The St James’ Square public realm works in the local Heritage Action Zone are part of a wider scheme to unlock the potential of Grimsby town centre, which is being supported with approximately £3.4m from the Government’s Local Growth Fund. This was secured by the Humber Local Enterprise Partnership (Humber LEP) as part of the Government’s commitment to the Northern Powerhouse.
The main work involved a new planting scheme to open the Square up, new lighting, CCTV, street furniture, notice boards and planned landscaping with The Fisherman’s Memorial Statue remaining as a key feature.
Although there are some final touches to be finished, which will include a showcase piece of artwork on Wilko’s wall, the hoardings have come down and the public can use the rejuvenated public space.
The project, which started in 2020, with construction firm CR Reynolds as contractors, has seen the Square’s complete reinvention. It has included new Scoutmoor Yorkstone paving, new landscaping and trees, a central labyrinth, and unique lighting which will incorporate a sound system for events. Still to be installed is the lighting for the Minster that will enable visual effects to be projected onto the building.
The work has also included creative and bespoke art installations, made possible as part of the Grimsby Creates programme. This umbrella brand for cultural activity over the next three years has support from the Cultural Development Fund, (CDF), which is funded by the Department for Digital, Culture, Media and Sport and administered by Arts Council England.
Completed as part of this, is the etched paving, with words and phrases to reflect Grimsby’s past, present and future. Grimsby-based Our Big Picture Ltd commissioned artist Adrian Riley to research and design the two etched pathways that you will be able to see.

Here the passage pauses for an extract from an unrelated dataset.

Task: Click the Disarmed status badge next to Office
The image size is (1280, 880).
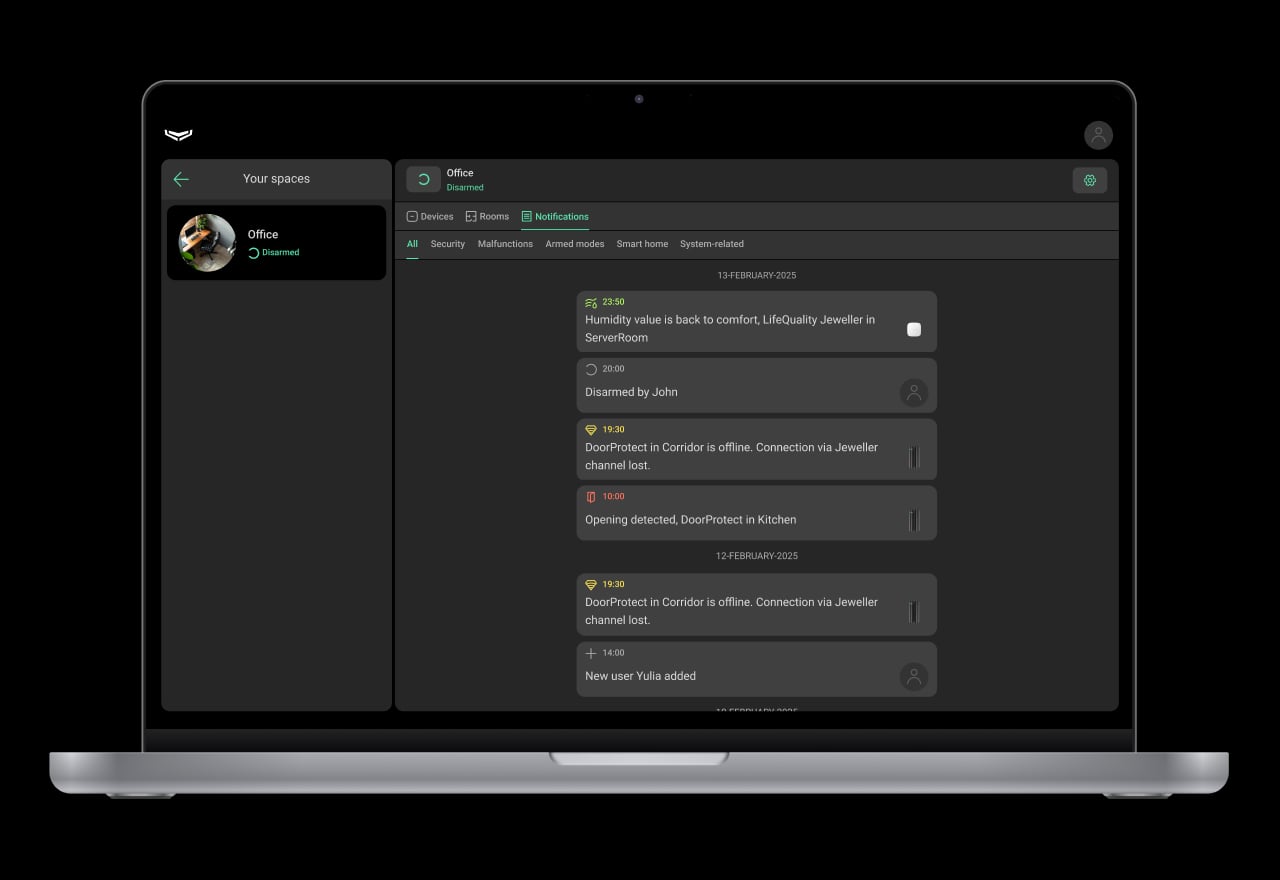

This artwork will be followed later this year by a totally unique Murmuration creation. The work of Grimsby-born, Annabel McCourt, is made up of copper silhouettes, which she has created from the pictures of scores of local people – taken over the last year around the town. It will adorn a section of Wilko’s wall, and once installed a formal opening of the Square will take place.
“It has been an inspiring project to be involved with and we were thrilled when both artists came onboard along with the many contributors through the Our Haven engagement project,” said Paula Denton of Our Big Picture. “Adrian had many conversations with local people of all ages – from those with a love of local heritage to Zoom sessions about our future with young people. He researched the legends and myths, asked for memories and stories and collated manifests and historical accounts of the docks, all shown in the path. Local creative writers contributed to work that appears on the new stone benches either side of the path and the project continues with 100’s of local people immortalised in the Murmuration.”